次の野音はどこまでも後ろの席ですが、どんな曲でくるでしょうね。

ありがとうございます

C.C.Lemonレポありがとうございますm(__)m。もう全曲紹介は私には無理(笑)。mikakoさんの記憶力に脱帽です。
今の宮本を見て、前向きになるべき時にちゃんと前向きになることの大切さを思いました。あるいは前向きに折り合いをつけていくことの大切さ、というべきか(意味不明ですか?)。

とてもよくわかりますよ

前向きになるべき時にちゃんと前向きに折り合いをつけていくことができるようになったというか。
今まで彼らは色々な人との出会いの中でここまで来てると思う。
ここで、特に誰がということでなく、契約切れでも必ず彼らを見ている人がいてくれる。
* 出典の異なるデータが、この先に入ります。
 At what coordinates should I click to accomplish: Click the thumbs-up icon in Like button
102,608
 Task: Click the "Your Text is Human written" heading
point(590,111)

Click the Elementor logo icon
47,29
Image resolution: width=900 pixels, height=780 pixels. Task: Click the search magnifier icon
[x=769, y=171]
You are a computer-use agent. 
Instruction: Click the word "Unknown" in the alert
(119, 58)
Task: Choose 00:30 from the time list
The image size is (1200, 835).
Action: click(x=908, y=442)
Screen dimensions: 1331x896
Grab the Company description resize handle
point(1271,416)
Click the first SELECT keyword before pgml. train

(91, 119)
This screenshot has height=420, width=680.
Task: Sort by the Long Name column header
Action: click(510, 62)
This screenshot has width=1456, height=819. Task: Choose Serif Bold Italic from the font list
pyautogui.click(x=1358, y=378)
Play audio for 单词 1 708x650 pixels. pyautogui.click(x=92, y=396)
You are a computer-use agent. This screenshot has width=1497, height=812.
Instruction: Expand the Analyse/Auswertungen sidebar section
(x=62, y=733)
そして今回はとくに音のサポートの蔦谷さん、YANAGIMANさんに出会ったのが大きいんでしょうね。
何から何まで一人で背負っていた宮本が、プレッシャーから少しずつ開放されていったと同時に、現実との折り合いをつけていく強さを四人が得たって感じで、人はそれを「大人になる」と言うのでしょうか(笑)

うんうん

やることをやっている人を見る人はちゃんと見ているんでしょうね。もちろんエレカシのやってる音楽がいい、というのが大前提で。
どうせ現実と折り合いをつけるなら、あれだけ前向きになれたらいいな、と思います。でもそれは、一度絶望を経験しているからこそできることなんでしょう(「さよならパーティ」はそんな事を歌った歌だと思います)。大人になるというのはタフな事ですね…。

応援してくれる心を信じる

今回のツアーでも何度も言っていたみたいですけど、
「皆に会うのを楽しみにしてきた」、「いつも応援してくれてありがとう」という心からの感謝の言葉や、
「長いこと生きてきて、辛いこと、悲しいことも一杯あったけど、でも明日に向かって一緒に頑張って生きて行こう!嬉しいことがあったら、友達と分け合おう」と私たちを勇気付けたり。
自分自身にももちろん言い聞かせているんだろうけど、それを皆に向かって恥ずかしさを堪えて一生懸命伝えようとしている宮本先生が大好きです(笑)

自分は一緒に生きていこうと言われると、本当に心にぐっと来て。その言葉にどれだけ救われてきたか。